TASK DETAILS
Write out all the records again, swapping "row" for "line" and changing nothing else. Leave the pictures out.

DATA LINES

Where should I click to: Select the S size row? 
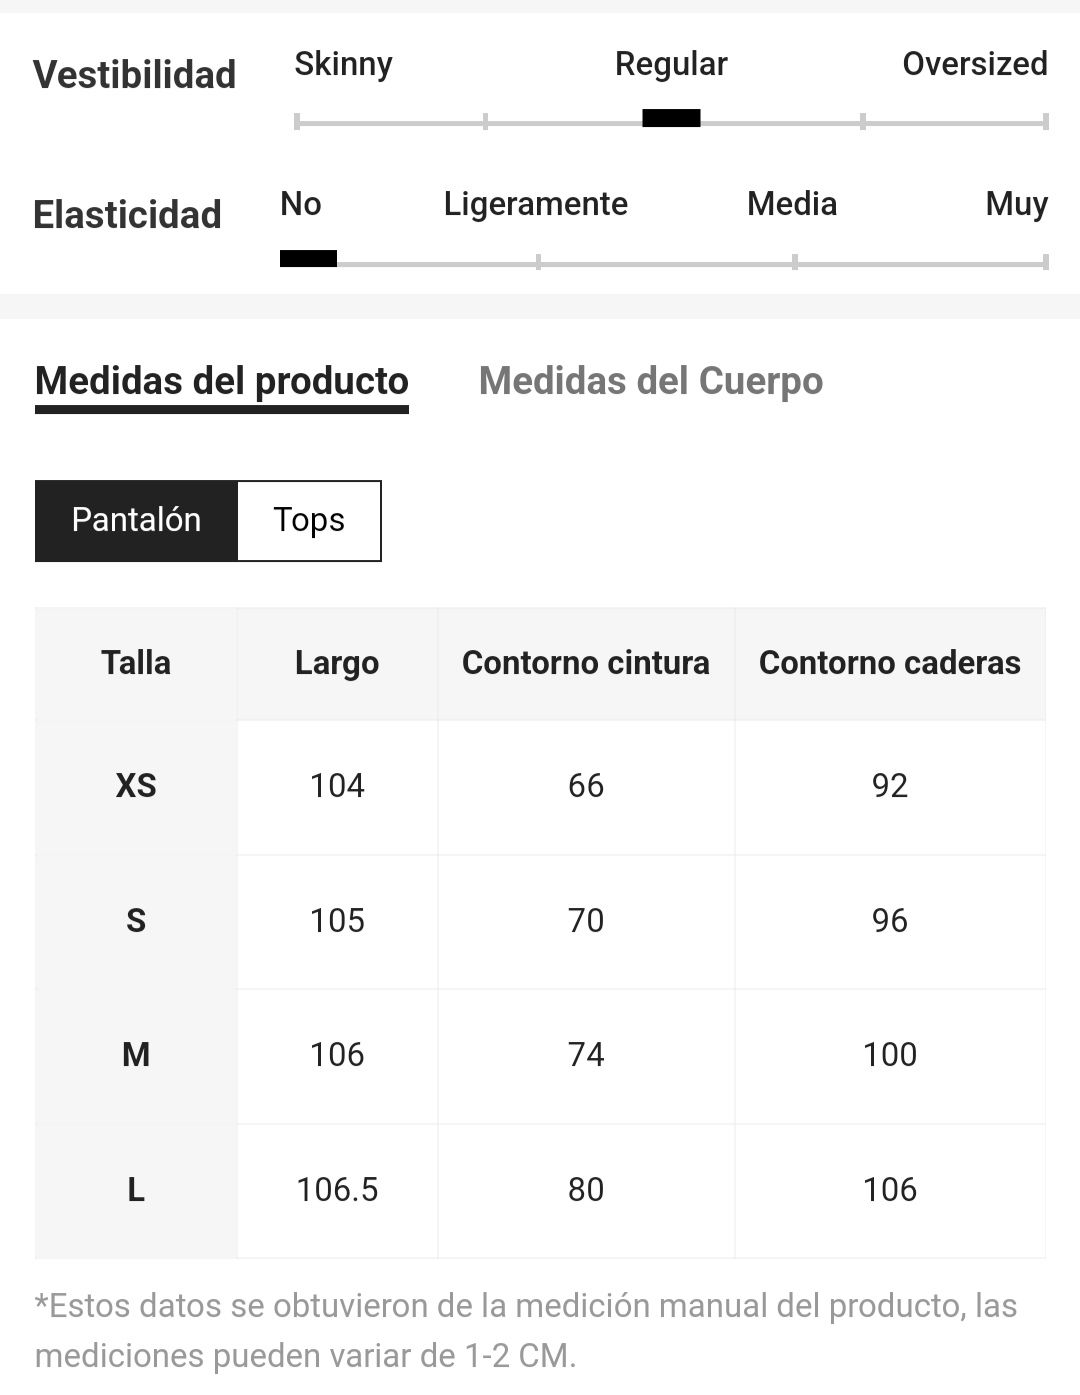[540, 921]
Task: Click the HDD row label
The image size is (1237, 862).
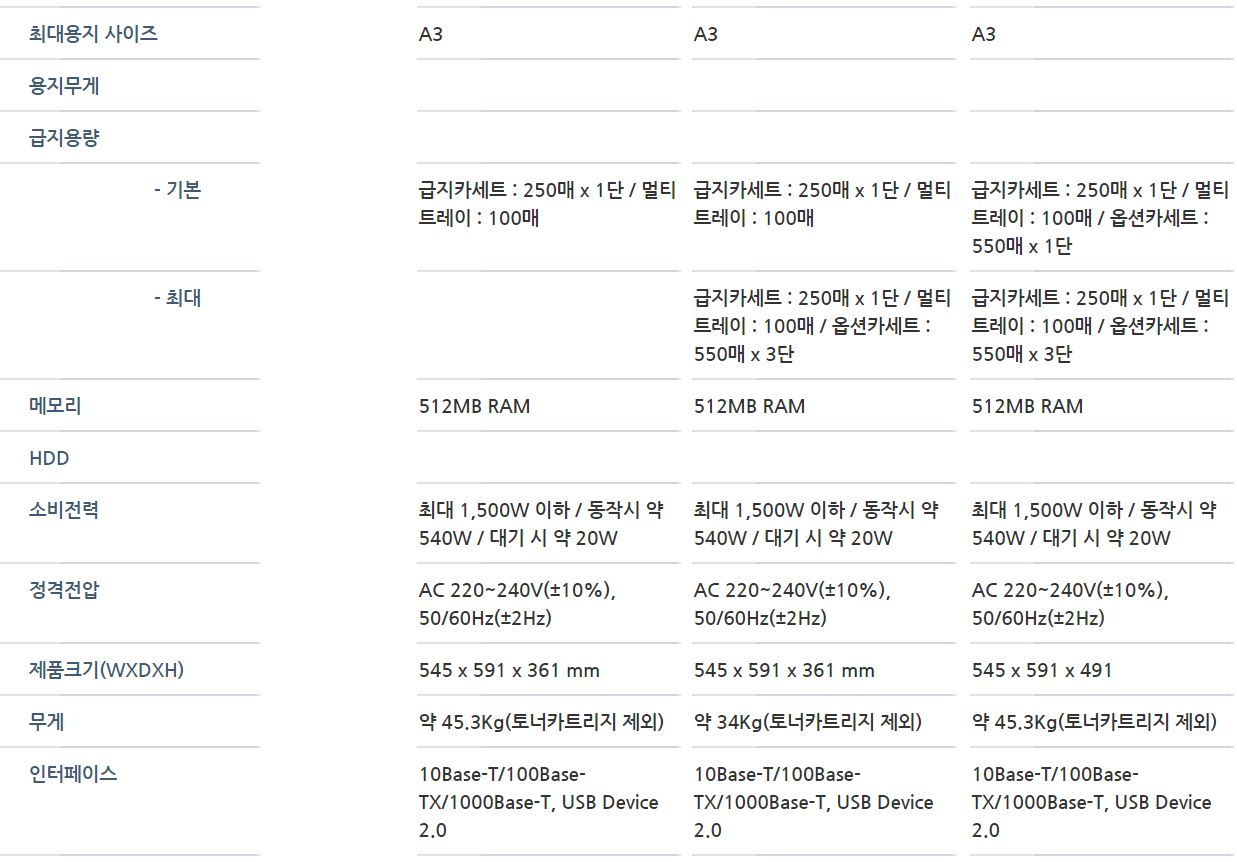Action: [49, 458]
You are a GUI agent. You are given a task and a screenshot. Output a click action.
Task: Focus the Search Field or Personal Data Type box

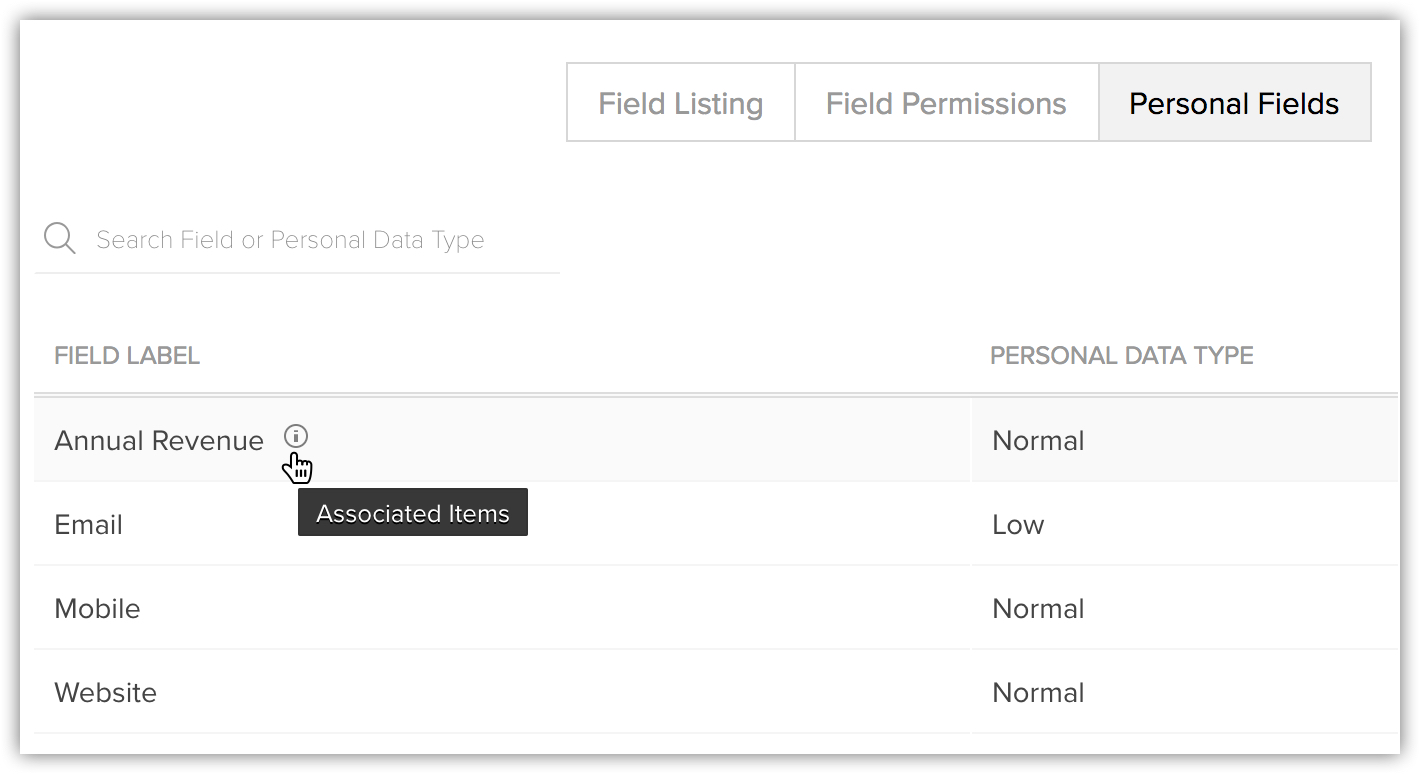pos(297,240)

ANSWER TO THIS EXERCISE
Where should I click to: Select the S size line? 
[540, 921]
Task: Click the HDD line label
The image size is (1237, 862).
Action: [49, 458]
You are a GUI agent. You are given a task and a screenshot. Output a click action.
Task: Focus the Search Field or Personal Data Type box

pos(297,240)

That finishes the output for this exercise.